1.000 Euro kommen Opfern von häuslicher Gewalt zugute
Frauenhäuser sind Schutzhäuser und ein sicherer Zufluchtsort vor häuslicher Gewalt. Sie gewähren Frauen und Müttern mit ihren Kindern, die nicht mehr in ihrem gewohnten Umfeld bleiben können, kurz- oder längerfristig Unterkunft und bieten ihnen Hilfe und kostenlose Beratung an. Häufig nicht komplett kostenfrei ist für die Betroffenen die Unterbringung in einer solchen Einrichtung, weil Frauenschutzhäuser meist durch eine Kombination aus staatlichen Mitteln, Eigenmitteln der Träger und Spenden finanziert werden.
In unserem Landkreis ist der „Arbeitskreis gegen Häusliche Gewalt im Saalekreis“ seit nunmehr 21 Jahren im Interesse der Opfer häuslicher Gewalt aktiv, wie von der Gleichstellungs- und Seniorenbeauftragten des Saalekreises, Anna Beatrice Brommund, zu erfahren war. Er besteht unter anderen aus Vertreterinnen und Vertretern des Frauenschutzhauses, der Polizei, des Weißen Ringes, von „Pro Mann“, der Interventionsstelle gegen Gewalt, der Ämter der Stadt Merseburg und des Landkreises Saalekreis, unter Leitung der Gleichstellungsbeauftragten, und dient als Plattform des Austausches aller Professionen sowie als ein Ort der Weiterbildung zu aktuellen Problemlagen. Der Arbeitskreis dient in erster Linie zur Vernetzung aller beteiligter Akteure auf kurzem Wege im Interesse der Opfer häuslicher Gewalt, sowie der Weiterbildung zu aktuellen Themen und Aufgabenstellungen. Außerdem setzt sich der Arbeitskreis für die Entwicklung von Präventionsmaßnahmen ein, um häuslicher Gewalt vorzubeugen sowie für die Verbesserung der gesetzlichen Rahmenbedingungen, um die Rechte von Opfern zu stärken.
Im Rahmen seiner Oktober-Sitzung konnte der Arbeitskreis eine Spende in Höhe von 1.000 Euro für den Förderverein des Frauenschutzhauses entgegennehmen. Das Geld kommt von der Wohnungsgenossenschaft „Aufbau“ Merseburg eG und wurde durch die Vorsitzende des Vorstandes, Barbara Schneider, am 8. Oktober per symbolischen Scheck übergeben.
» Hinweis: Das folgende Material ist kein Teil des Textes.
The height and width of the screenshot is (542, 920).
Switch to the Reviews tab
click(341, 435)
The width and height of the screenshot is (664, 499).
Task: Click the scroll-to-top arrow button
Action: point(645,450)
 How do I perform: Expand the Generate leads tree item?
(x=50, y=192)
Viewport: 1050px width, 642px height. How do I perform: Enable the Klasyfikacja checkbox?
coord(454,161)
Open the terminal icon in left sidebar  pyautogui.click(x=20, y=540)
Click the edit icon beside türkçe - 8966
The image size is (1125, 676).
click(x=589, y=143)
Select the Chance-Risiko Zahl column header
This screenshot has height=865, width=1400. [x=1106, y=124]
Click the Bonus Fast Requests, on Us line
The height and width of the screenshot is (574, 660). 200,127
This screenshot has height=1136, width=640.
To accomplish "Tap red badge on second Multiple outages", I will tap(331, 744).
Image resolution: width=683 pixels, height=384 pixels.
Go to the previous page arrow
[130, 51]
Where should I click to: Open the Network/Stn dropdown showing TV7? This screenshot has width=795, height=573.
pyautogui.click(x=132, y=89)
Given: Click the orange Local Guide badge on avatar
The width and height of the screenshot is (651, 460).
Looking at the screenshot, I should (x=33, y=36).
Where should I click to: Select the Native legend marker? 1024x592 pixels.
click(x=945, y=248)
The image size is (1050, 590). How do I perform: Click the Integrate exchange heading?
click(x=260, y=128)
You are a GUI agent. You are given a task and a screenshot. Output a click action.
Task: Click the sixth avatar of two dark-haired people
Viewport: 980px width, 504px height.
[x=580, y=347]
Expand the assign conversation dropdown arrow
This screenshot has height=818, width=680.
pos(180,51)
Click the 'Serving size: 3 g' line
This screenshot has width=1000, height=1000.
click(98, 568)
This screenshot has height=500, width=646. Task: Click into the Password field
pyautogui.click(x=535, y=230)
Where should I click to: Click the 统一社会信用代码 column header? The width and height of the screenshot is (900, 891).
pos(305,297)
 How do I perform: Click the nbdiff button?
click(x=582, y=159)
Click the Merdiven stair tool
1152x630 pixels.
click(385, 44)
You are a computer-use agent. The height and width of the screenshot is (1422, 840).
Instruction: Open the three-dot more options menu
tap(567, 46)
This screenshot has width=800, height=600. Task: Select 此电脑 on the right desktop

Spenden wie diese sind zum Beispiel eine wichtige Basis für die Umsetzung außerplanmäßiger Projekte, so wie dieses: Im Außenbereich der Merseburger Einrichtung soll eine sogenannte Vogelnestschaukel aufgebaut werden. Moderne Vogelnestschaukeln sind oft mit zahlreichen Sicherheitsaspekten wie engmaschigen Netzen (damit kleine Finger nicht durchrutschen), gepolsterten Rändern und stabilen, wetterfesten Materialien ausgestattet. Sie kosten mehrere Tausend Euro und auch der Aufbau und die Wartung sind recht teuer, wie von Schatzmeisterin Katja Lück und der Vorsitzenden des Fördervereins des Frauenschutzhauses Merseburg e.V., Susanne Ließ, zu erfahren war.
Das Besondere an diesem Spielgerät ist unter anderem seine runde Form, die es mehreren Kindern (oder auch Erwachsenen) ermöglicht, gleichzeitig zu schaukeln. Das fördert die soziale Interaktion, aber auch den Gleichgewichtssinn und unterstützt die motorische Entwicklung sowie die Körperwahrnehmung. Vor allem aber sorgt das „Nest“ für ein Gefühl der Geborgenheit und tut insbesondre den betroffenen Kindern gut, die zuvor oft Angst, Ohnmacht und Gewalt im familiären Umfeld erleben mussten.
Umso mehr freut es auch die Einrichtungsleiterin Renate Beßler, dass dieses Spielgerät nun angeschafft und aufgebaut werden kann.